Screenshot grounding data
-- Opening Marker --
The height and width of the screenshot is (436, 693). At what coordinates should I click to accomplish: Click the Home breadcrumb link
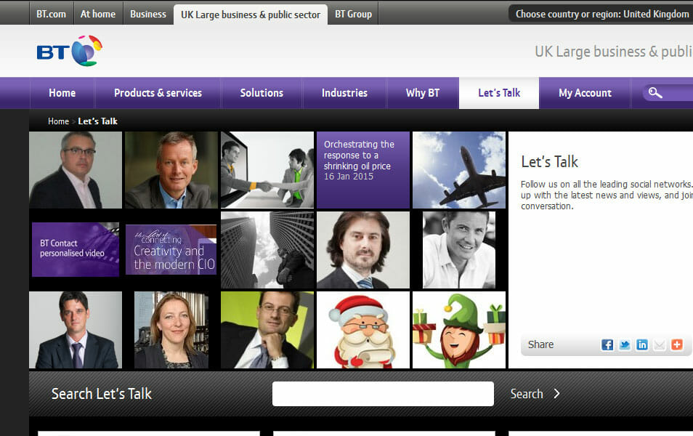[x=58, y=121]
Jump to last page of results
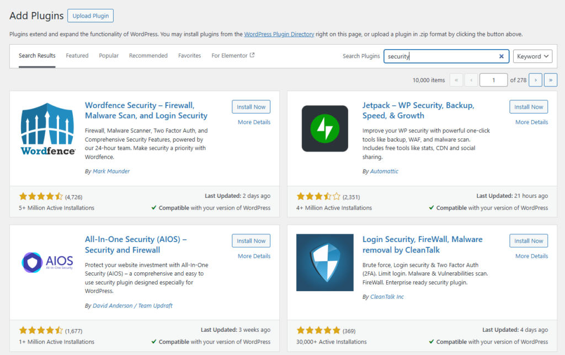Screen dimensions: 565x355 (x=550, y=80)
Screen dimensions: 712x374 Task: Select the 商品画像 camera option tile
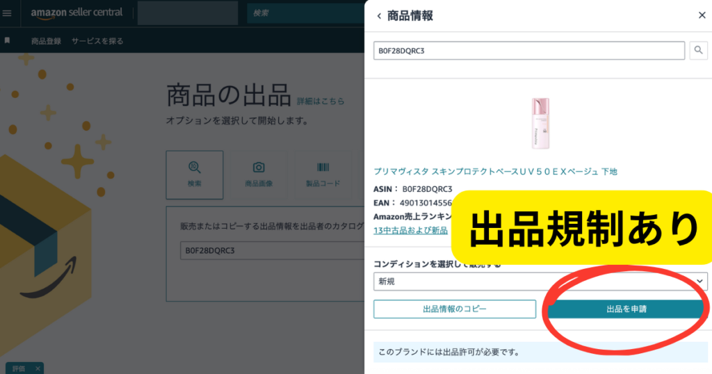coord(259,174)
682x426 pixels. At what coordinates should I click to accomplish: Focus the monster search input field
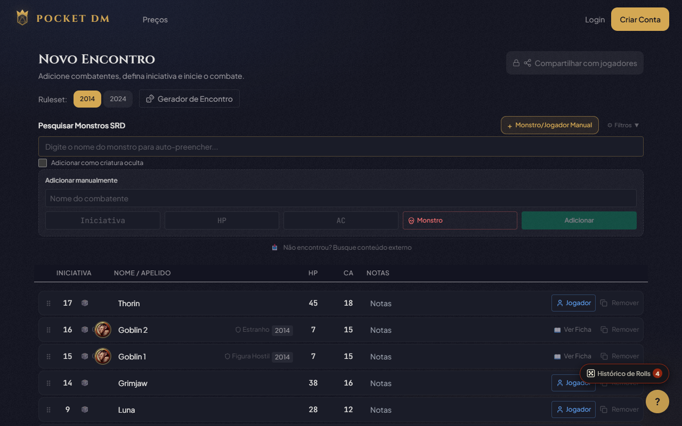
-- Closing Marker --
Work to complete |
Transcribe exactly the lines from the one containing "Jump to last page of results" through the last line of the records above, and nothing else. Leave out the pictures.

Solution for this exercise |
Jump to last page of results
Screen dimensions: 565x355 (x=550, y=80)
Screen dimensions: 712x374 Task: Select the 商品画像 camera option tile
coord(259,174)
682x426 pixels. At what coordinates should I click to accomplish: Focus the monster search input field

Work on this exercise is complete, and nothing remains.